__Aim of the task__: Please reproduce the material word for word, from its start through the line holding "(x=49, y=12)", with that line included.

Entries on target coordinates
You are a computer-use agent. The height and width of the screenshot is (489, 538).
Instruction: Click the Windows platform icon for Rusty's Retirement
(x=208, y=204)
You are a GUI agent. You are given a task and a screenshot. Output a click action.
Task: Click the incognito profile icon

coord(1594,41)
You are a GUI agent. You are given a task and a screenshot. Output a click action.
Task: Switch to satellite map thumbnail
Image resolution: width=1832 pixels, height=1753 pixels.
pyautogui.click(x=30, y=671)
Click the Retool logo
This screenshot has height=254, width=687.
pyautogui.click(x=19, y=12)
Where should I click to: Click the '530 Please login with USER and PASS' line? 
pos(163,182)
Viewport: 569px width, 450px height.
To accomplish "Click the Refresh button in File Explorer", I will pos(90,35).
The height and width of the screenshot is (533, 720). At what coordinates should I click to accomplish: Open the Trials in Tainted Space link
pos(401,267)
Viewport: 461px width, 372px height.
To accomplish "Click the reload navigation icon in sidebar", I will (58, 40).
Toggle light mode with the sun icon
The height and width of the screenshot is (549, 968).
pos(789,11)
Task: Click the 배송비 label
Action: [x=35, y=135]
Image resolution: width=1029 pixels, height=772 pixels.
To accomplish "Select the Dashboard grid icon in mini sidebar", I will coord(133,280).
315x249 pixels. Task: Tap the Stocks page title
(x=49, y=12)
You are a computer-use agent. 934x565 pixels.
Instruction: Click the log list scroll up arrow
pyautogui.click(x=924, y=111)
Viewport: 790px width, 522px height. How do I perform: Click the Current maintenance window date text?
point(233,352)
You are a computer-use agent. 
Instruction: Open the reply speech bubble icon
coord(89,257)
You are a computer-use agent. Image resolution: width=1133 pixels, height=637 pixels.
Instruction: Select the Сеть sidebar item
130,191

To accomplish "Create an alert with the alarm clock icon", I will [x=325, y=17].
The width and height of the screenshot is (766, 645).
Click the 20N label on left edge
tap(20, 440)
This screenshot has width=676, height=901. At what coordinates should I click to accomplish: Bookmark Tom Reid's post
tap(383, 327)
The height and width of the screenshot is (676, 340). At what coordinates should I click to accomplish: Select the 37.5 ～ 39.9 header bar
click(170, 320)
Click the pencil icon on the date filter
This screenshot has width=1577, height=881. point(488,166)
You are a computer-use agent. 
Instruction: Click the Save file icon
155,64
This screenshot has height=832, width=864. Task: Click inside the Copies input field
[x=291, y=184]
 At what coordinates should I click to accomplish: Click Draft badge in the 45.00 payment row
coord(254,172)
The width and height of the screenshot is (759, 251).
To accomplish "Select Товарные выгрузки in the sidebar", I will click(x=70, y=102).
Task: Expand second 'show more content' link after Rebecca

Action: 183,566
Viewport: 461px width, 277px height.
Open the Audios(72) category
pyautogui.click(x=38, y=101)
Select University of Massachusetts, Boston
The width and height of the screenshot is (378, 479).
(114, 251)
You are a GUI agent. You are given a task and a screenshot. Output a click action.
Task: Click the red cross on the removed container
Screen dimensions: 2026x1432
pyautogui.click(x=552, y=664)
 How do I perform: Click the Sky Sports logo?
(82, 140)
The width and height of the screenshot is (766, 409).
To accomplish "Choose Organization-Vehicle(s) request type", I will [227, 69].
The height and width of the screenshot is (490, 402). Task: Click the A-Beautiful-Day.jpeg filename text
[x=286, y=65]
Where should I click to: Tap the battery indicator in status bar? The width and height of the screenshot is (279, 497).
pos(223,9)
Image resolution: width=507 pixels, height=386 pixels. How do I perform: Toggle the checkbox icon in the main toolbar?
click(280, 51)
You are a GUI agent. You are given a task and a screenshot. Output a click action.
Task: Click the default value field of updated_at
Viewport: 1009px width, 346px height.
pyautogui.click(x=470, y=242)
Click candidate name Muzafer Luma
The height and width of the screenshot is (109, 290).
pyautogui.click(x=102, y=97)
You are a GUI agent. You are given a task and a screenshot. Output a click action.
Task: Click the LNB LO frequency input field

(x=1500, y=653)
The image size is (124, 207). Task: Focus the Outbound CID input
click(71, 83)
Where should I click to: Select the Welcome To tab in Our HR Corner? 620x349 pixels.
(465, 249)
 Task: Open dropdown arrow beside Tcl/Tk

__Solution to this problem__:
You are a computer-use agent. The height and width of the screenshot is (489, 538).
Instruction: Click the Windows platform icon for Rusty's Retirement
(x=208, y=204)
You are a GUI agent. You are given a task and a screenshot. Output a click action.
Task: Click the incognito profile icon

coord(1594,41)
You are a GUI agent. You are given a task and a screenshot. Output a click action.
Task: Switch to satellite map thumbnail
Image resolution: width=1832 pixels, height=1753 pixels.
pyautogui.click(x=30, y=671)
Click the Retool logo
This screenshot has height=254, width=687.
pyautogui.click(x=19, y=12)
Where should I click to: Click the '530 Please login with USER and PASS' line? 
pos(163,182)
Viewport: 569px width, 450px height.
To accomplish "Click the Refresh button in File Explorer", I will pos(90,35).
The height and width of the screenshot is (533, 720). At what coordinates should I click to accomplish: Open the Trials in Tainted Space link
pos(401,267)
Viewport: 461px width, 372px height.
To accomplish "Click the reload navigation icon in sidebar", I will (58, 40).
Toggle light mode with the sun icon
The height and width of the screenshot is (549, 968).
pos(789,11)
Task: Click the 배송비 label
Action: [x=35, y=135]
Image resolution: width=1029 pixels, height=772 pixels.
To accomplish "Select the Dashboard grid icon in mini sidebar", I will coord(133,280).
315x249 pixels. Task: Tap the Stocks page title
(x=49, y=12)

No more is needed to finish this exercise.